Written by Chris Abbott, originally published in Edge's first Retro Magazine, September 2003. The remit was to look at the working conditions and climate that the musicians were working under in the 1980s, and drawing a parallel with the early days of Rock 'n Roll.
Chris Abbott

They don't make legends like they used to. Game music, like pop, is now a disposable commodity. Necessarily formulaic, compromised by accountants, evaluated by clueless executives, and ripped apart by demographics.

Yet a band of pioneers once changed game music forever: from tinkly infant-jingles to mature soundtracks. Game music, briefly, was the new Rock 'n Roll. Fans bought games for their music. Terrible games sold for their soundtrack. These musicians had fun. They made the rules. They were interviewed as gods. Then like most Rock gods, they were quietly forgotten.

Rock 'n Roll Hardware: sound chip as performance instrument.

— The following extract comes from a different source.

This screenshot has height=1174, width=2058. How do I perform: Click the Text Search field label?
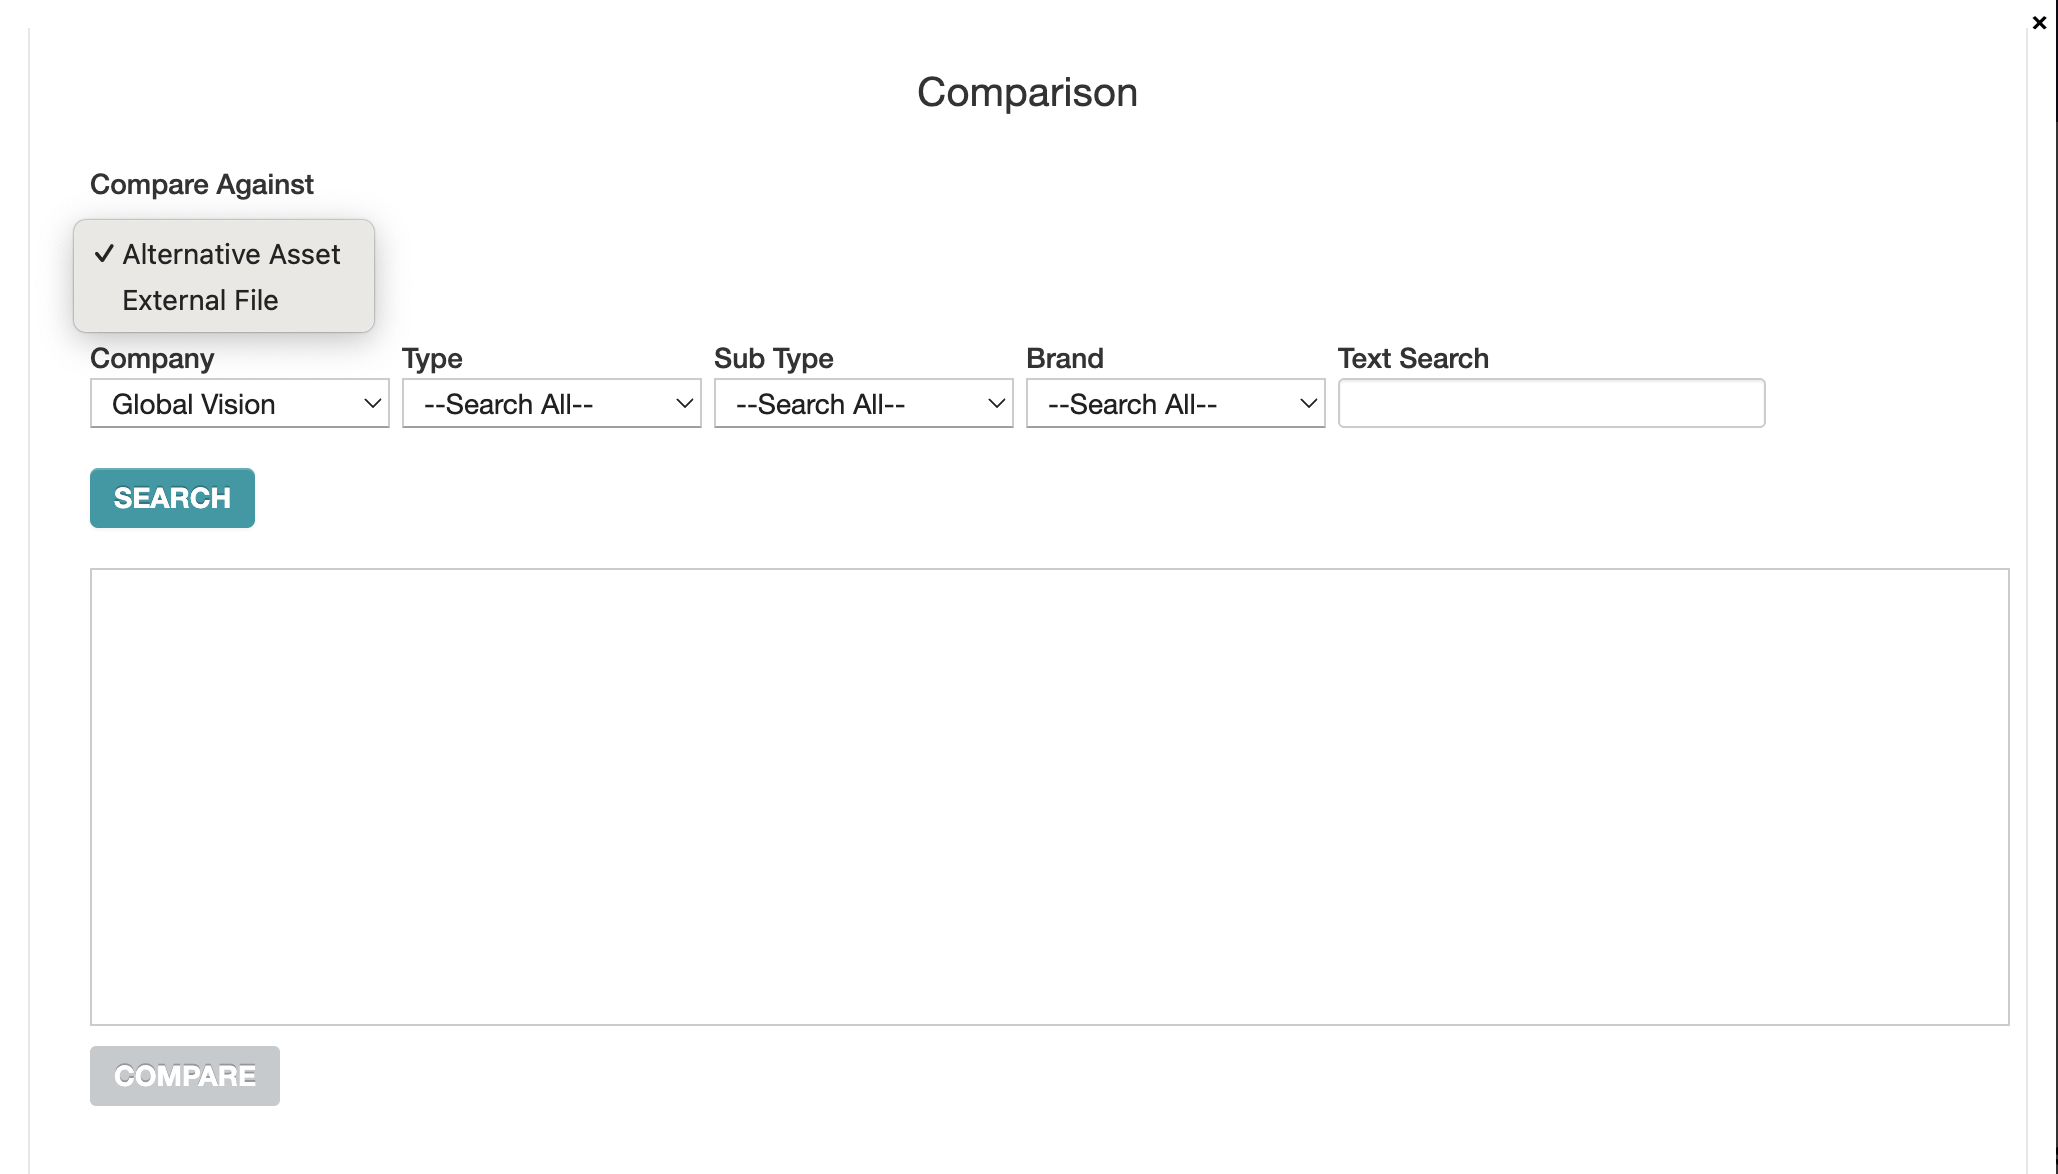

Rock 'n Roll's growth was made possible by the electric guitar: a sound instantly recognisable and anarchic. The electric guitar of the time was the Commodore 64 Sound chip (MOS6581 Sound Interface Device, or SID). Its eccentric engineering and obscure features were out of place in a machine intended for business. This was, ironically, a by-product of corporate thinking:

they thought that they were adding such esoteric capabilities - in the name of a long feature list for Jack Tramiel - that no-one would ever use all those things to the fullest, so they never debugged them- Martin Galway
Martin Galway (Image taken from composers.c64.org)

This was hardware that could justifiably be called an instrument, and which began to attract attention from the technical music press. More importantly, it began to attract musicians. They came for the hardware, but they stayed for the opportunity to tap a new infant art form.

The earliest convert was Fred Gray, originally hired as Imagine's in-house music man, and master of the bouncy tune. His bouncy melodies and later the happy soundtracks of David Dunn were rare examples of game music being treated as more than an afterthought, though serious electronic pieces such as Fred's later work were still some way off.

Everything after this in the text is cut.